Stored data

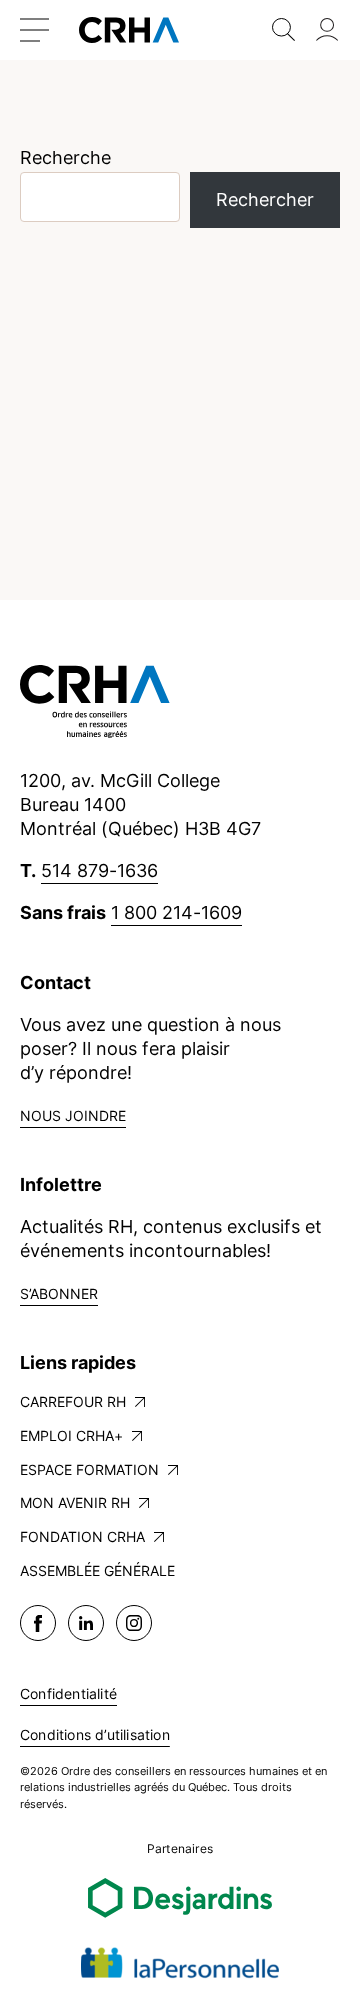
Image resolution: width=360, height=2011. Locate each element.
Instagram (134, 1623)
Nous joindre (73, 1115)
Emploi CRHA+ (71, 1435)
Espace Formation (89, 1469)
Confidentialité (68, 1693)
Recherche (65, 157)
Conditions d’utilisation (95, 1734)
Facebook (38, 1623)
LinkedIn (86, 1623)
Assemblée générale (97, 1570)
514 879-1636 (99, 870)
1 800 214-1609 (176, 912)
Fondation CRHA (82, 1536)
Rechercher (265, 199)
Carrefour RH (73, 1401)
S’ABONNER (59, 1293)
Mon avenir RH (75, 1502)
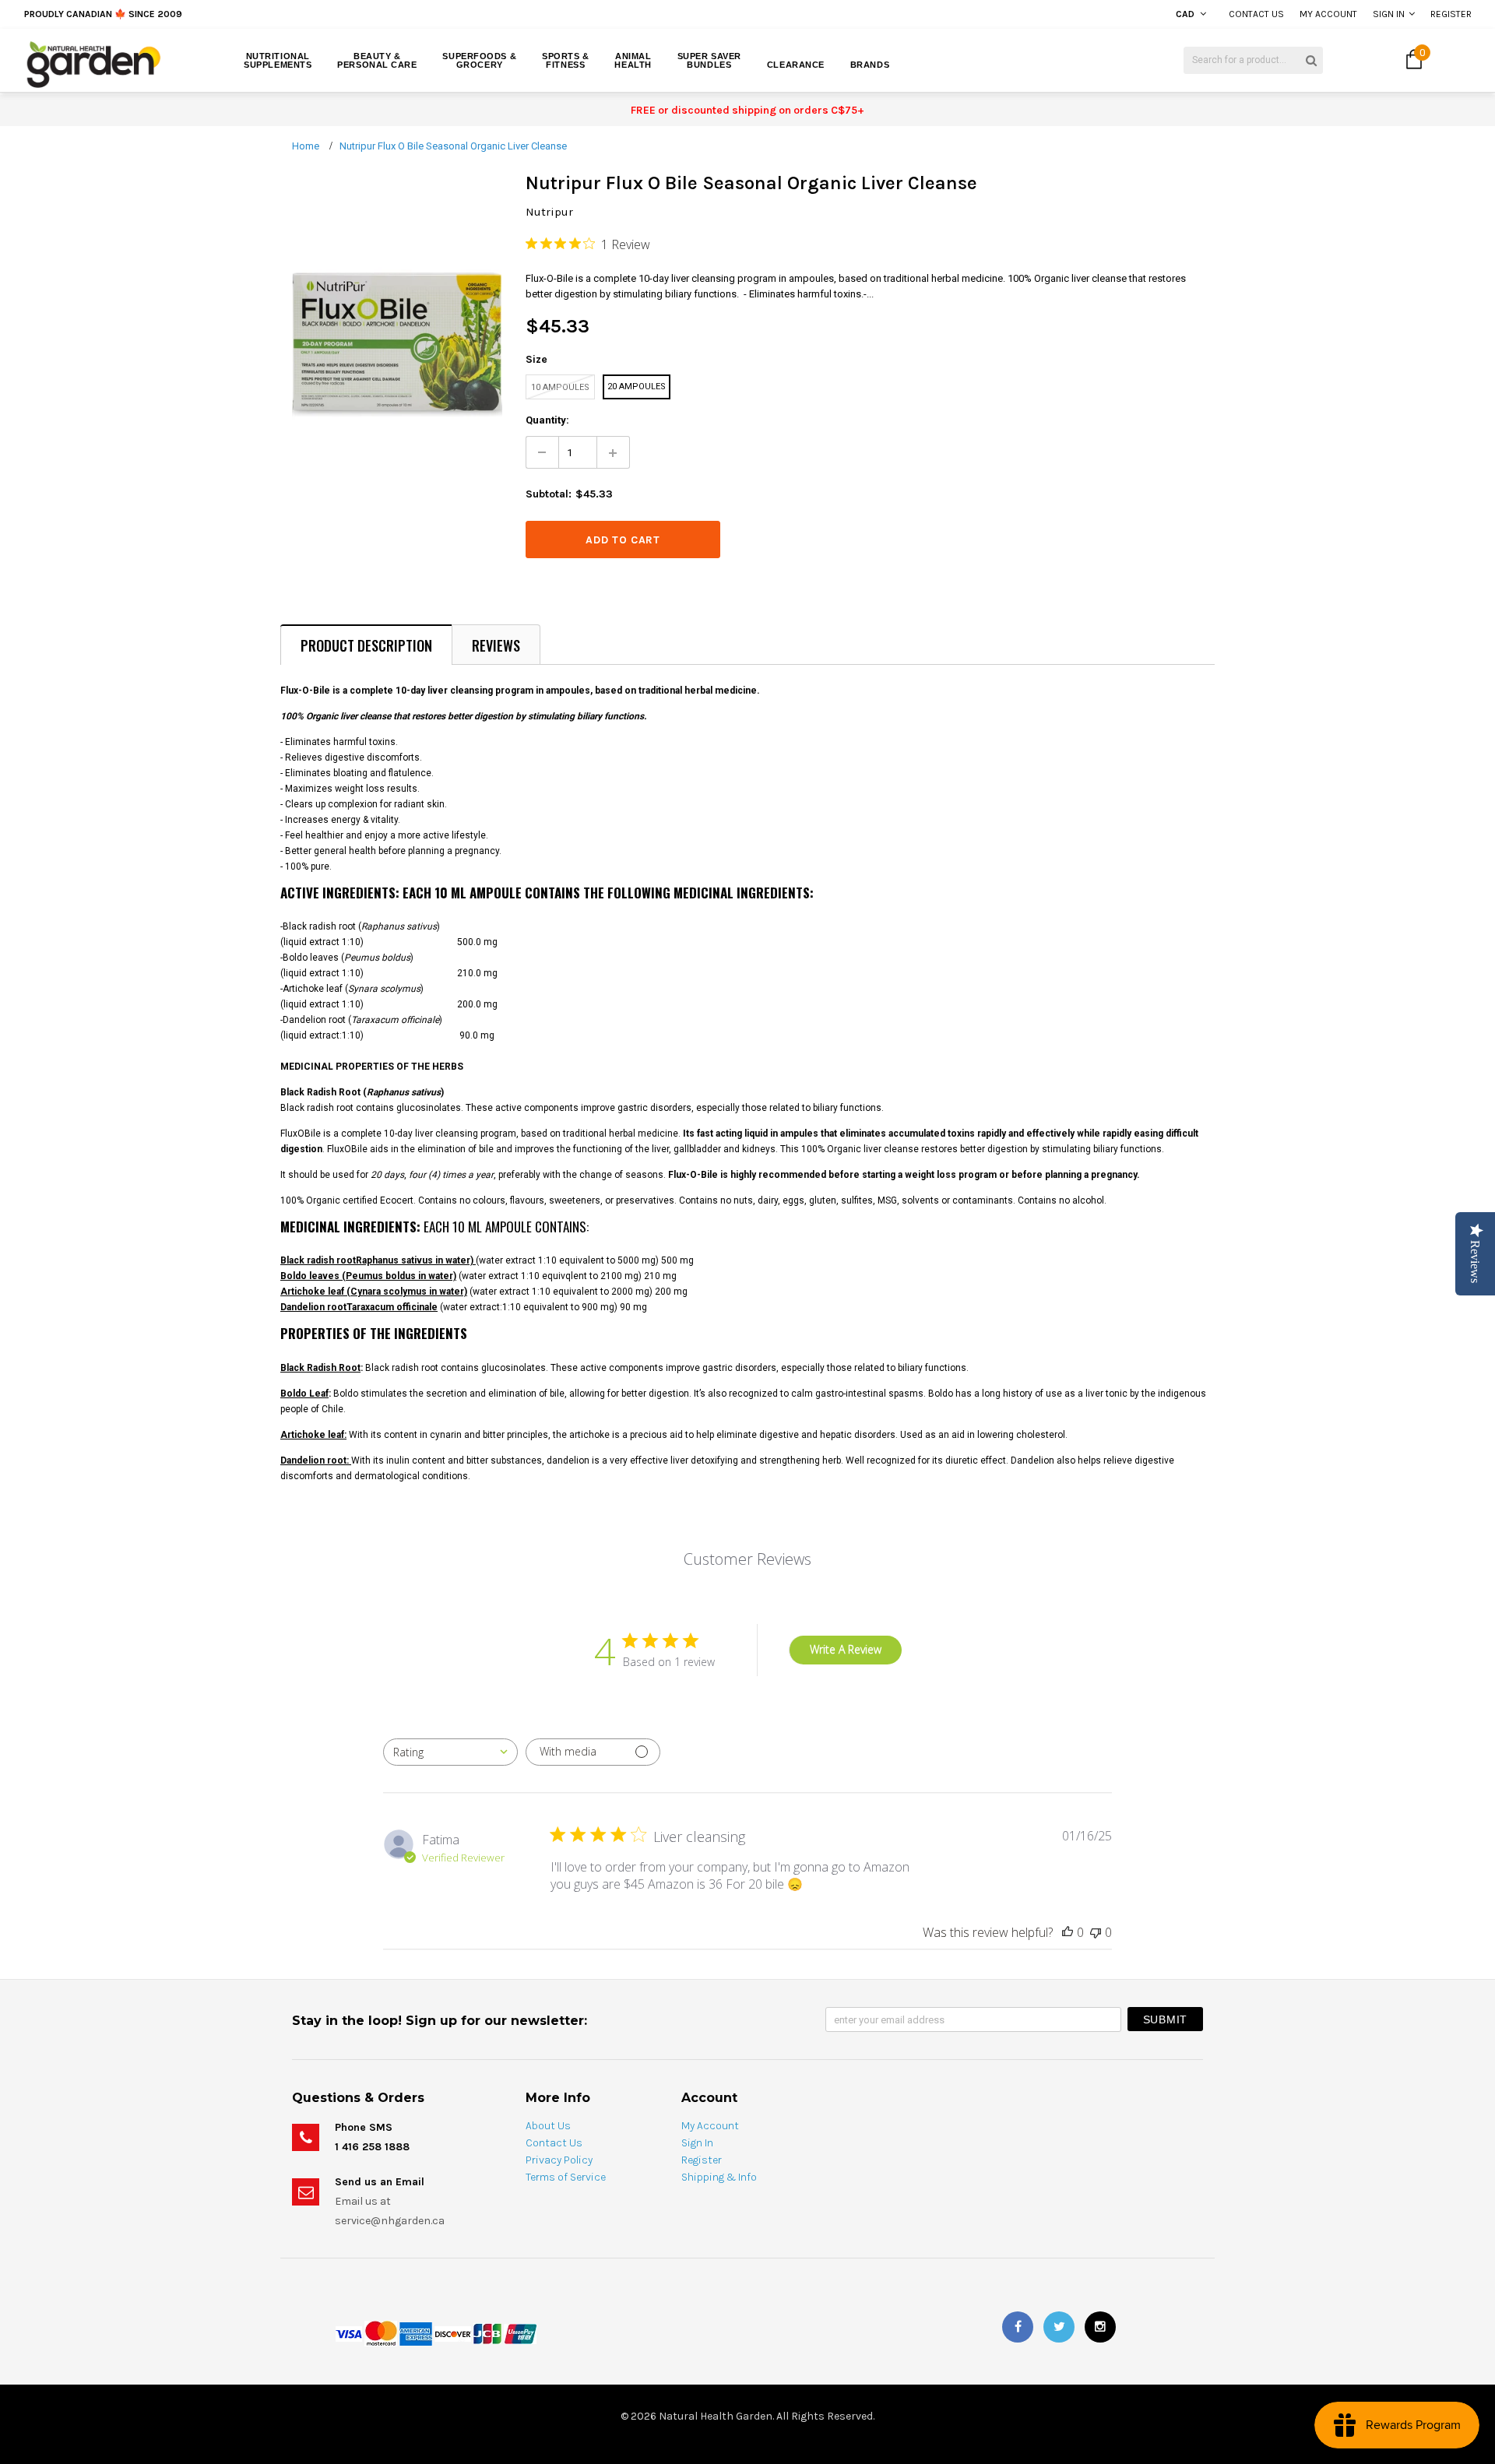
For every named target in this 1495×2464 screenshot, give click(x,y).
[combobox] (450, 1752)
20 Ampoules (636, 386)
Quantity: (547, 420)
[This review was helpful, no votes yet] (1067, 1932)
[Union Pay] (520, 2333)
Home (305, 146)
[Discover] (452, 2333)
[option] (276, 14)
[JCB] (487, 2333)
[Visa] (349, 2333)
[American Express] (415, 2333)
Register (1451, 14)
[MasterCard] (380, 2333)
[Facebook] (1017, 2327)
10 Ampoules (560, 387)
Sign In (1389, 14)
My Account (1328, 14)
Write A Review (845, 1649)
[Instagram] (1100, 2327)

| WORK TO BE COMPLETED |
Each line from the one containing "Mon avenir RH (75, 1502)" to the final line of the data must be printed exactly, both included, with nothing else and no pictures.

| PROBLEM SOLUTION |
Mon avenir RH (75, 1502)
For every named target in this 1495×2464 screenshot, give click(x,y).
[combobox] (450, 1752)
20 Ampoules (636, 386)
Quantity: (547, 420)
[This review was helpful, no votes yet] (1067, 1932)
[Union Pay] (520, 2333)
Home (305, 146)
[Discover] (452, 2333)
[option] (276, 14)
[JCB] (487, 2333)
[Visa] (349, 2333)
[American Express] (415, 2333)
Register (1451, 14)
[MasterCard] (380, 2333)
[Facebook] (1017, 2327)
10 Ampoules (560, 387)
Sign In (1389, 14)
My Account (1328, 14)
Write A Review (845, 1649)
[Instagram] (1100, 2327)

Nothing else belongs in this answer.